Chaining doctors to their jobs is no fix for the NHS

I was unsettled to read Tom Tugendhat MP’s recent article in the Telegraph. He suggests that we could resolve the doctor recruitment crisis in the UK by forcing doctors to work for NHS for a set amount of years after they qualify, to ‘pay back their debt to society’ instead of having the option of emigrating.

This is a very short-sighted solution, with multiple flaws. I don’t know how much exposure Mr Tugendhat has had to medical professionals, but if he’s had only a little he must surely be aware of the following:

The most obvious drawback to his plan is that it doesn’t do anything to solve the root problems which are making our doctors leave in droves. Surely remedying the pressurised workplaces, cuts to services and insulting contract prospects which are driving emigration in the first place would be a more logical (and kinder) step? Without these improvements doctors will continue to leave even if it has to be at the end of a period of enforced working.

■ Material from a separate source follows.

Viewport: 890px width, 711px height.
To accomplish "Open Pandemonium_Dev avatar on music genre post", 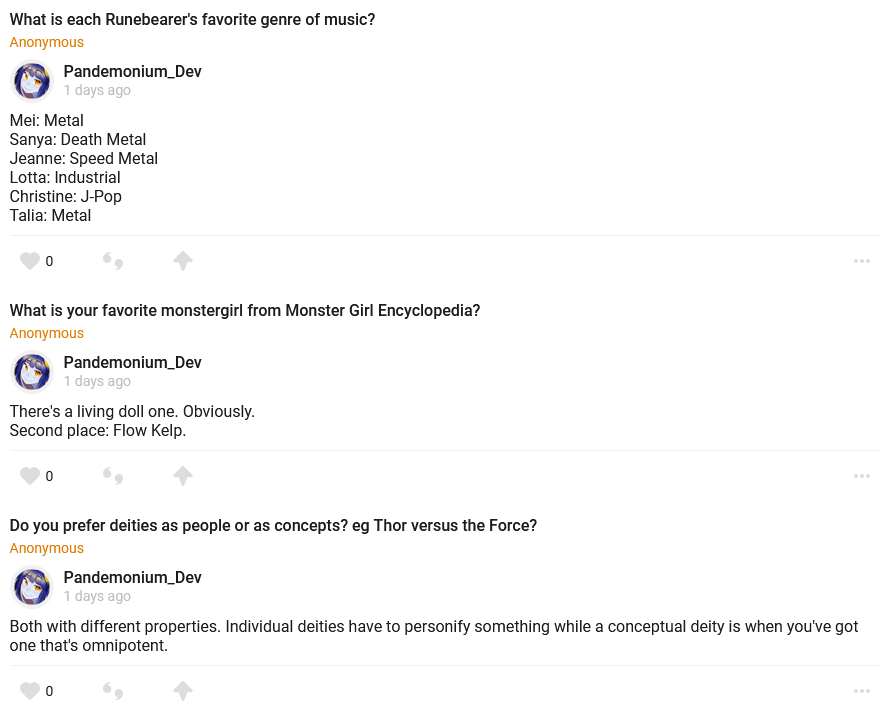I will (x=32, y=81).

Then there’s the fact that it would destroy what’s left of our morale. Doctors will stoically grind out hour after hour of work on the deck of the proverbial Titanic as long as patients benefit, but handcuffing us to a railing will only make us lose faith in the captain.

Furthermore, those of us that struggle with the inevitable strains of medical work, as so many of us do, will feel compelled to carry on, burning themselves out so badly that they won’t be able to work again for years.

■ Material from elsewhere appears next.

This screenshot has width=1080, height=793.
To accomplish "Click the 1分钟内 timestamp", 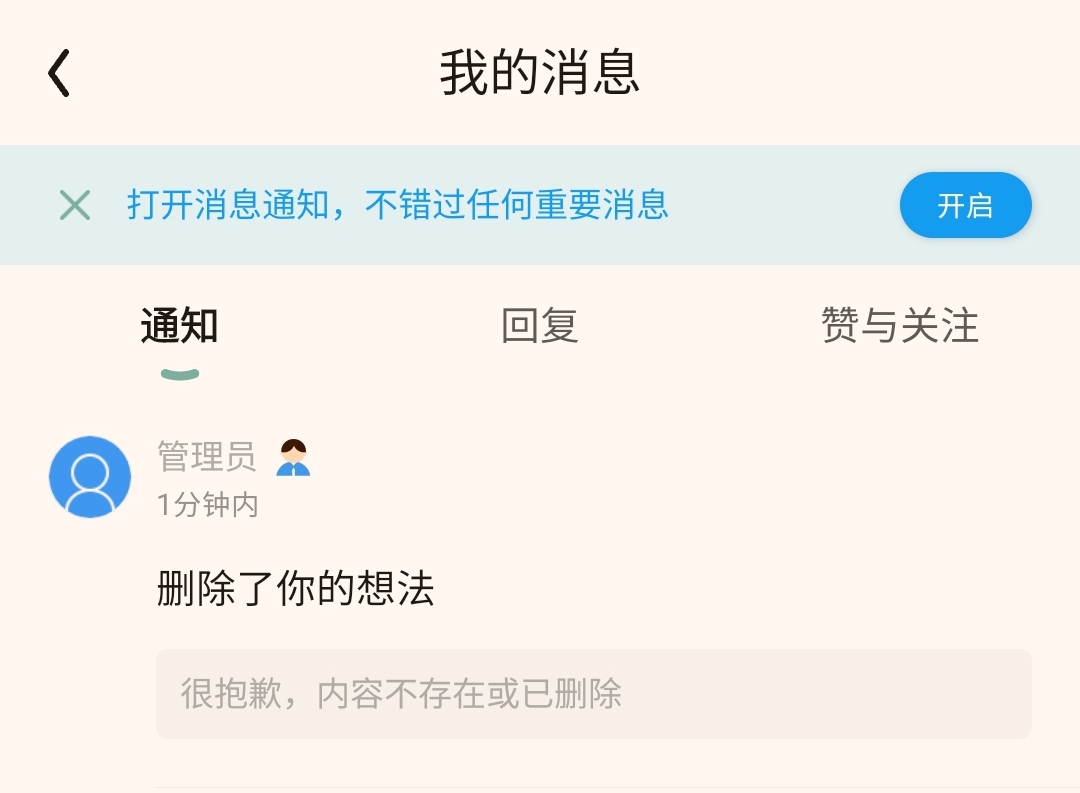I will coord(208,505).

And those that want to leave for Australia, or New Zealand, or wherever, but have been forced to stay, aren’t exactly going to be employee of the month, are they?

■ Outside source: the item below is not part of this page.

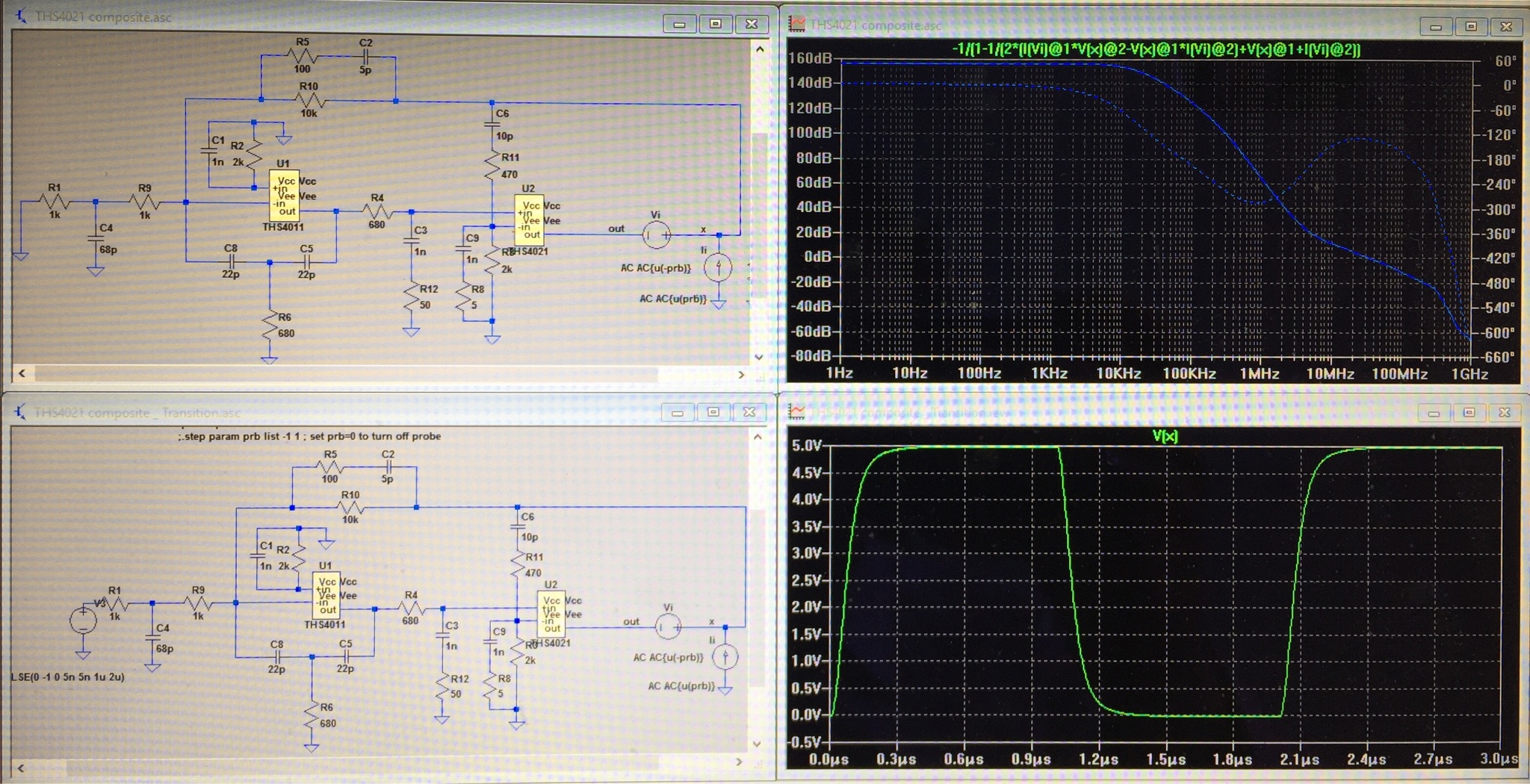Maximize the top-left THS4021 composite.asc window
This screenshot has height=784, width=1530.
(715, 24)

Another reason – patients will wonder if their doctor has been forced to stay. They won’t trust doctor’s motives as much, which is hugely important to us.

But it doesn’t stop there. Sixth formers won’t look at the prospect of a few years enforced labour for a flagging NHS at the end of their degree as an incentive to apply for medicine, especially those from lower income families who are watching student loans and the cost of living rise, but doctor’s wages falling. They’ll rightly think that leaving university with over £75,000 of debt entitles them to choose what they do with their degree.

There’s a philosophical point behind all this too. We don’t educate the young people of this country so they will give us something back. If we did, we’d be forcing teachers, scientists, lawyers and nurses to work for the state after graduation. But we don’t. We educate young people because education is a right, not one half of a deal.

Mr Tugendhat draws a comparison with the armed forces, who fund some medical students through university in exchange for a period of service after graduation. But this comparison is poor. The armed forces, essentially a third party, simply offers students lots of money in exchange for later work. The choice is about personal gain and is all theirs. Whereas NHS services that help train medical students already get paid for it by the state. Students pay loans to their universities for the privilege, have no choice but to train on NHS premises and their only gain is learning. Entirely different systems of motive. Maybe if the NHS started paying medical students tens of thousands of pounds in lump sums during their training, instead of them accruing massive debts, then we might be justified in forcing them to work for the NHS later on.

We should build a system in which young people study medicine and work for the NHS for their whole lives because it’s a great place to work, not chain our doctors to a sinking ship and think we’ve plugged the leaks.